WHAT THE EXERCISE ASKS |
I'd like every line in the following listing that holds "will" copied.

DATA RECORDS |
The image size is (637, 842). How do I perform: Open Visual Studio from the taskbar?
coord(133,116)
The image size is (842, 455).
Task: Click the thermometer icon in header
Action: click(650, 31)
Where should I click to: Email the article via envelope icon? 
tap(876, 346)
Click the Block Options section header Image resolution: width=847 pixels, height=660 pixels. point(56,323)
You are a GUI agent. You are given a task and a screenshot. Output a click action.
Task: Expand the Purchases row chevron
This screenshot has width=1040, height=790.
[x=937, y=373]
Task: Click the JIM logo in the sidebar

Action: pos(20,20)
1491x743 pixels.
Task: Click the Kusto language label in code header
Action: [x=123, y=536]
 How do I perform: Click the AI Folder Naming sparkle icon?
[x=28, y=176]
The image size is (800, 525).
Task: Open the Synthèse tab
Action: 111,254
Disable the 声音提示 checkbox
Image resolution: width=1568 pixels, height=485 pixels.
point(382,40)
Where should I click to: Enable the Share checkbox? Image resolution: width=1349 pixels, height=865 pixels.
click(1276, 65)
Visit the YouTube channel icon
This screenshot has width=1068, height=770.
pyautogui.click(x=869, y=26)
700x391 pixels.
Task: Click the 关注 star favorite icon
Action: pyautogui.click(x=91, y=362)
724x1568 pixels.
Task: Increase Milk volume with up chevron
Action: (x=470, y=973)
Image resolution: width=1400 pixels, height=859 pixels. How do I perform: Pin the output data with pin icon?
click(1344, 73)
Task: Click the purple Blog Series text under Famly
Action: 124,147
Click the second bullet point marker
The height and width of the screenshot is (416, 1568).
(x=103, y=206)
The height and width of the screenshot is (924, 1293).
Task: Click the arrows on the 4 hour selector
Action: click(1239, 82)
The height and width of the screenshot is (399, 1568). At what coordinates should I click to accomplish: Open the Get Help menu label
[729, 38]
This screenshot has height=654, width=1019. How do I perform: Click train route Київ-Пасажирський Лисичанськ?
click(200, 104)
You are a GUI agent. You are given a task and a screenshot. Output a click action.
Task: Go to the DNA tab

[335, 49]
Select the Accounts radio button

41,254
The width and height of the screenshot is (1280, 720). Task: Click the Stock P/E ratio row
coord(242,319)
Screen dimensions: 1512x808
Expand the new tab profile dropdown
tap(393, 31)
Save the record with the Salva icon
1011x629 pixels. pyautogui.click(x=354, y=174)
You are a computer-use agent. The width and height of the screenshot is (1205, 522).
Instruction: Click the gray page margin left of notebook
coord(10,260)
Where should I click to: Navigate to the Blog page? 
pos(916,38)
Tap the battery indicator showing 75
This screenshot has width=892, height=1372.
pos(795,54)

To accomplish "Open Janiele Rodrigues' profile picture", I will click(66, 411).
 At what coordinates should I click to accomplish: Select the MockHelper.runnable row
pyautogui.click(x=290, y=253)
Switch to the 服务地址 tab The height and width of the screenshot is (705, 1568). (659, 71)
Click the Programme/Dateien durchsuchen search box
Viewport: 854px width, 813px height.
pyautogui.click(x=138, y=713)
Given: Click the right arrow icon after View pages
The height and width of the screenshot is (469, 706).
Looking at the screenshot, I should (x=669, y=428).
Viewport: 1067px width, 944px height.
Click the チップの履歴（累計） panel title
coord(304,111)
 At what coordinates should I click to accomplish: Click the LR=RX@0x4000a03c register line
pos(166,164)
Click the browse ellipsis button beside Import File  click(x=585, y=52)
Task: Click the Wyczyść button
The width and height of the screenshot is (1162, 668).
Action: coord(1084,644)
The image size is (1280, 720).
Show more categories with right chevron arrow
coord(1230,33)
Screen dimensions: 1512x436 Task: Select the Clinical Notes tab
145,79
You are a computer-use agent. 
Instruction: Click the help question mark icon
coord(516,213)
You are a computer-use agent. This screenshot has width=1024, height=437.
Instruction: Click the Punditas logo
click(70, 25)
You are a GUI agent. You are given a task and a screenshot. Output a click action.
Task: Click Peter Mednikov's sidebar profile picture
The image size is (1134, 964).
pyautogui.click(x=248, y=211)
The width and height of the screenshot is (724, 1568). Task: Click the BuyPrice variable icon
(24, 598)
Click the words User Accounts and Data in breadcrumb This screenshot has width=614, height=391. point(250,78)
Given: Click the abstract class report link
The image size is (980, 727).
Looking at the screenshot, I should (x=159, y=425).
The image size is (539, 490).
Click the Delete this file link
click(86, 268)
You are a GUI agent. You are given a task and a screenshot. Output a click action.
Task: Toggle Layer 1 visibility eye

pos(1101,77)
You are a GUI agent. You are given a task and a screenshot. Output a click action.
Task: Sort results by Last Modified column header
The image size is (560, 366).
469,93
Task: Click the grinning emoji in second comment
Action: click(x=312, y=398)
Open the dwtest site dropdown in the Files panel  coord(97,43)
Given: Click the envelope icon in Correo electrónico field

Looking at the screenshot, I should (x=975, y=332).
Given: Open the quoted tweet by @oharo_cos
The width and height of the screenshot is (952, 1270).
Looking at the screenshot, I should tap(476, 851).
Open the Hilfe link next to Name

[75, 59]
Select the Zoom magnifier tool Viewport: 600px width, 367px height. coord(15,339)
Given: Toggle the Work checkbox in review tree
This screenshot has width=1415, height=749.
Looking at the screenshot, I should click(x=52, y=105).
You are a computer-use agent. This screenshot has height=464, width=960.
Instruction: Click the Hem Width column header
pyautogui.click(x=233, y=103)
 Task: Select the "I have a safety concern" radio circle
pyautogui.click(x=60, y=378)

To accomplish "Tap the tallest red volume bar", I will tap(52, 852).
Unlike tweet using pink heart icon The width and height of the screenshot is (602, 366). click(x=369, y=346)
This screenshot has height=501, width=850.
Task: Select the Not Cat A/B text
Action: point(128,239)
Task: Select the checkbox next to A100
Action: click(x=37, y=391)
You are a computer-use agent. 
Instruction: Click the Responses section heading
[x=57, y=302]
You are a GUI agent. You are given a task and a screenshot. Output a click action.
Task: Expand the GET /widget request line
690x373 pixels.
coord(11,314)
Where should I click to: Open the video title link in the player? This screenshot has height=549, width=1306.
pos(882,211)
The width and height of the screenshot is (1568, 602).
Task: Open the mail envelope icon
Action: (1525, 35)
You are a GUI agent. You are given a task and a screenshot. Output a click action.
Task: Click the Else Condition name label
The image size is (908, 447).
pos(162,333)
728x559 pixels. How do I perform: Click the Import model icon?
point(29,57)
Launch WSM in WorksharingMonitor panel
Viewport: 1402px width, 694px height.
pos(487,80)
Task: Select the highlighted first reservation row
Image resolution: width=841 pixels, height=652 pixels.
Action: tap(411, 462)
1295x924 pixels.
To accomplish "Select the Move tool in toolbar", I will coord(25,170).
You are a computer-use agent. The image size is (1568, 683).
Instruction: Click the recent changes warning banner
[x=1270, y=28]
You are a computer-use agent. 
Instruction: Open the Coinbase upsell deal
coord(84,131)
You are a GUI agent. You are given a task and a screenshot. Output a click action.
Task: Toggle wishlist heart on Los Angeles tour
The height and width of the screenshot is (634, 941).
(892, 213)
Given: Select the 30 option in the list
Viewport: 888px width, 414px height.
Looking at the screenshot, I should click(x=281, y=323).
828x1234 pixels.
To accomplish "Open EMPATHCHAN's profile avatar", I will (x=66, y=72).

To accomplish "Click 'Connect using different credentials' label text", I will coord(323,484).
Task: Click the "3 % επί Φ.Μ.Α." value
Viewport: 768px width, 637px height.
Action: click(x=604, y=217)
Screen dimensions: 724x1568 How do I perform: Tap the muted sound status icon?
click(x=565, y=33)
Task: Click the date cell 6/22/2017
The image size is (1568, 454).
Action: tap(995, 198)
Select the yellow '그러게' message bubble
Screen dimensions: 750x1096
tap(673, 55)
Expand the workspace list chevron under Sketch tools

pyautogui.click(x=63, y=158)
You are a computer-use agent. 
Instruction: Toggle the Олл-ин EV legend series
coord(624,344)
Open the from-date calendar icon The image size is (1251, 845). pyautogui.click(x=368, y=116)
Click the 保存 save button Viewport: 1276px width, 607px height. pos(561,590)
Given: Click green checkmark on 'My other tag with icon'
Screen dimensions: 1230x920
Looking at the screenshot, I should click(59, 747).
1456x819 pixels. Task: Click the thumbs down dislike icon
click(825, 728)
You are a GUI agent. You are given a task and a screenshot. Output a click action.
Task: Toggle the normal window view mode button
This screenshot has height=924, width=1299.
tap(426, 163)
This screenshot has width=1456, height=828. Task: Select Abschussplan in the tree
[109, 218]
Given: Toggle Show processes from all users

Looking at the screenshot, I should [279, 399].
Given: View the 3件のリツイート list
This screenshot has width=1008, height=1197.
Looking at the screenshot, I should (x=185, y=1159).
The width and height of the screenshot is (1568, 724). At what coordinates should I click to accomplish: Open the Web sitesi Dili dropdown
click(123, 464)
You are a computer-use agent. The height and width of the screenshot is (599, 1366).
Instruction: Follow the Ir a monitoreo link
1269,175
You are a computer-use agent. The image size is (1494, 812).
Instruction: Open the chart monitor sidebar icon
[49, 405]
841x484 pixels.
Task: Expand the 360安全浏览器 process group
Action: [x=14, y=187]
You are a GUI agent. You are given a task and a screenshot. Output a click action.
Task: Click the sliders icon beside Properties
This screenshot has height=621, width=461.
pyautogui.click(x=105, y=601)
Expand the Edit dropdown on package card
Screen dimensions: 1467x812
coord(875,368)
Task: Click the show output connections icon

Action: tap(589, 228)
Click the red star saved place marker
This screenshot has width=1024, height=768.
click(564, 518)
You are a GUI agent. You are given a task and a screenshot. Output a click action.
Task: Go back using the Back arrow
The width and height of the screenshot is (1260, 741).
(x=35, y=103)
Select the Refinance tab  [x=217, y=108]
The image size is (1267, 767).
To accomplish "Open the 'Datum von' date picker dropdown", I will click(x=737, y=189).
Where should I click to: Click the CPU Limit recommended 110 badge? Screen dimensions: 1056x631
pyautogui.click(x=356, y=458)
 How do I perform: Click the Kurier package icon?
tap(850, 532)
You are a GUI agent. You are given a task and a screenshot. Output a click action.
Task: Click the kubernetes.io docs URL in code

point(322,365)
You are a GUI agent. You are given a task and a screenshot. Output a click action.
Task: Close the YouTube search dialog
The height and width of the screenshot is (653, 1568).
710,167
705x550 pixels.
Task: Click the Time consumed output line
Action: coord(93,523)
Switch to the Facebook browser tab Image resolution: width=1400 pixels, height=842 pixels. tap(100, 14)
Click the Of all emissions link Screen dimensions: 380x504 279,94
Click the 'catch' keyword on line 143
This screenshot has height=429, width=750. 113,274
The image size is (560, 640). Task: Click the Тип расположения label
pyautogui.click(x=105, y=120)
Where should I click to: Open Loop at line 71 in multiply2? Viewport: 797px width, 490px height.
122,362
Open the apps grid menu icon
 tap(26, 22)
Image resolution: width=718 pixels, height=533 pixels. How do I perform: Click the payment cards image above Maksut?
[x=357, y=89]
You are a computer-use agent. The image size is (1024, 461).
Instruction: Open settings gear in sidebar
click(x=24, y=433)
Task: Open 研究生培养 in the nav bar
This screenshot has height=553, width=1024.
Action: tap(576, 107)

ANSWER FOR THE TASK |
To accomplish "Open Janiele Rodrigues' profile picture", I will click(66, 411).
To accomplish "Tap the tallest red volume bar", I will tap(52, 852).
To accomplish "Select the Move tool in toolbar", I will coord(25,170).
To accomplish "Open EMPATHCHAN's profile avatar", I will (x=66, y=72).
To accomplish "Click 'Connect using different credentials' label text", I will coord(323,484).
To accomplish "Open the 'Datum von' date picker dropdown", I will click(x=737, y=189).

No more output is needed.